DPDPA Compliance
Our commitment to protecting personal data under the Digital Personal Data Protection Act, 2023 (DPDPA) of India.
1. Data Fiduciary
TECHIMPACE INNOVATIONS PRIVATE LIMITED (CIN: U62099WB2025PTC280498), developer and operator of GYMBIM, acts as a Data Fiduciary for personal data processed through our platform.
Registered office: RBC Road, Lakurdi, Bardhaman- 713102, West Bengal. Grievance contact: office@techimpace.com, +91 86955 11929.
2. Consent & Notice
We process personal data only for lawful purposes with the Data Principal's consent or under permitted grounds under the DPDPA (e.g., employment, medical emergency, legal obligation).
Clear, itemized privacy notices are provided at the point of data collection — during member registration, biometric enrollment, and account creation — specifying what data is collected, why, and how long it is retained.
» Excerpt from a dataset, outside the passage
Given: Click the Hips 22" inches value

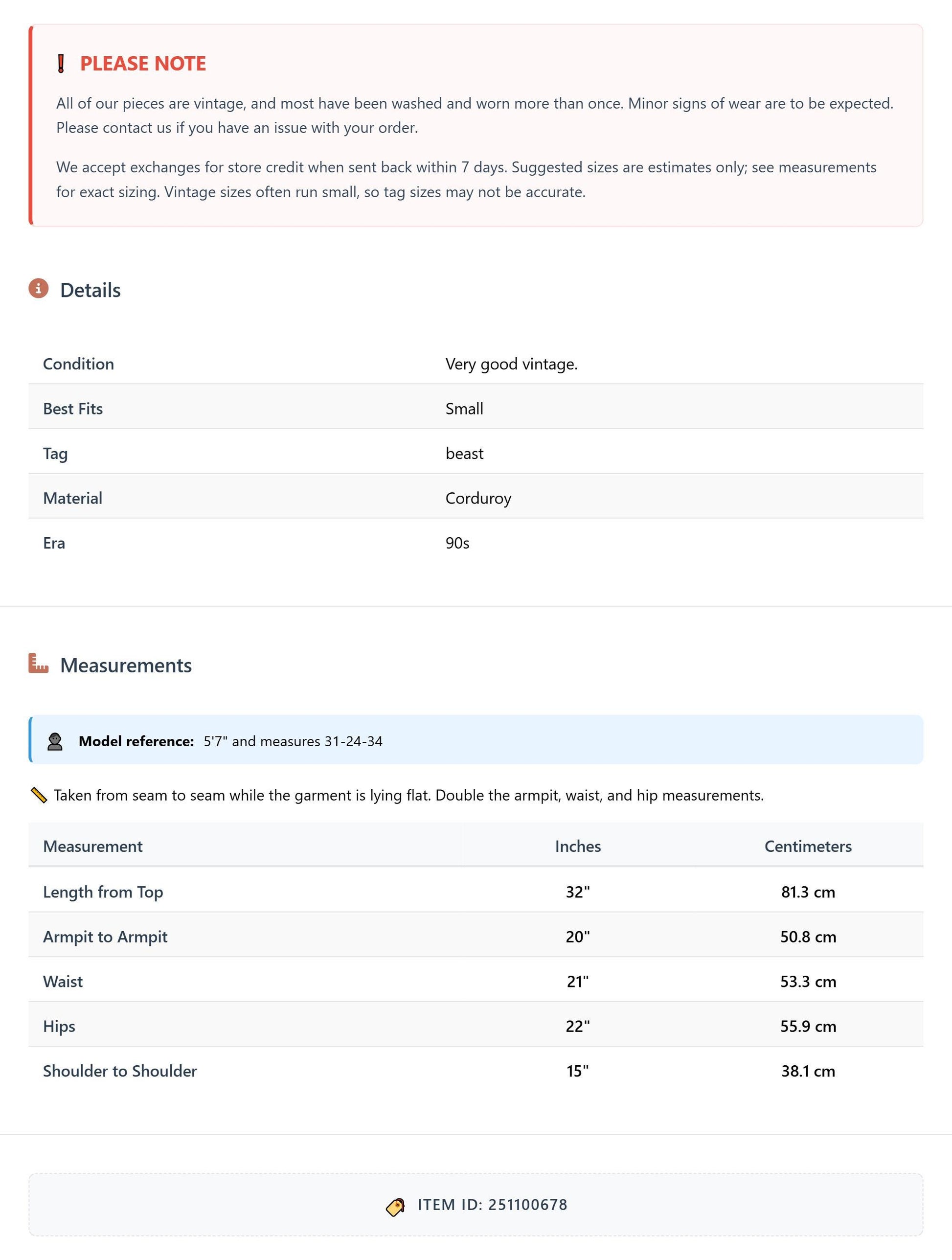Looking at the screenshot, I should 578,1027.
Consent may be withdrawn at any time through the gym operator's admin panel or by contacting us directly. Withdrawal is as easy as giving consent.
3. Data We Process
Personal data includes member names, contact details, membership and attendance records, payment information, biometric identifiers (with explicit consent), and staff account information.
Children's data (under 18) is processed only with verifiable parental or guardian consent, as required under the DPDPA.
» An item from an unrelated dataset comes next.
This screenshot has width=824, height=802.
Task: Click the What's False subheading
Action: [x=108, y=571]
4. Rights of Data Principals
Right to access information about personal data being processed.
Right to correction and erasure of personal data.
Right to grievance redressal through our designated contact and the Data Protection Board of India.
Right to nominate another individual to exercise rights in the event of death or incapacity.
Requests can be submitted to office@techimpace.com. We aim to respond within 30 days.
5. Data Processors & Cross-Border Transfer
We engage trusted Data Processors (cloud hosting, payment gateways, SMS/email providers) under binding contracts requiring DPDPA-compliant handling.
Cross-border transfers occur only to jurisdictions notified by the Government of India or under contractual safeguards approved under the DPDPA.
6. Security & Breach Notification
We implement reasonable security safeguards including encryption, access controls, regular backups, and incident response procedures.
In the event of a personal data breach, we will notify the Data Protection Board and affected Data Principals as required under the DPDPA.
7. Retention & Deletion
Personal data is retained only for the period necessary to fulfill the purpose of collection or as required by applicable law. Data no longer needed is securely deleted or anonymized.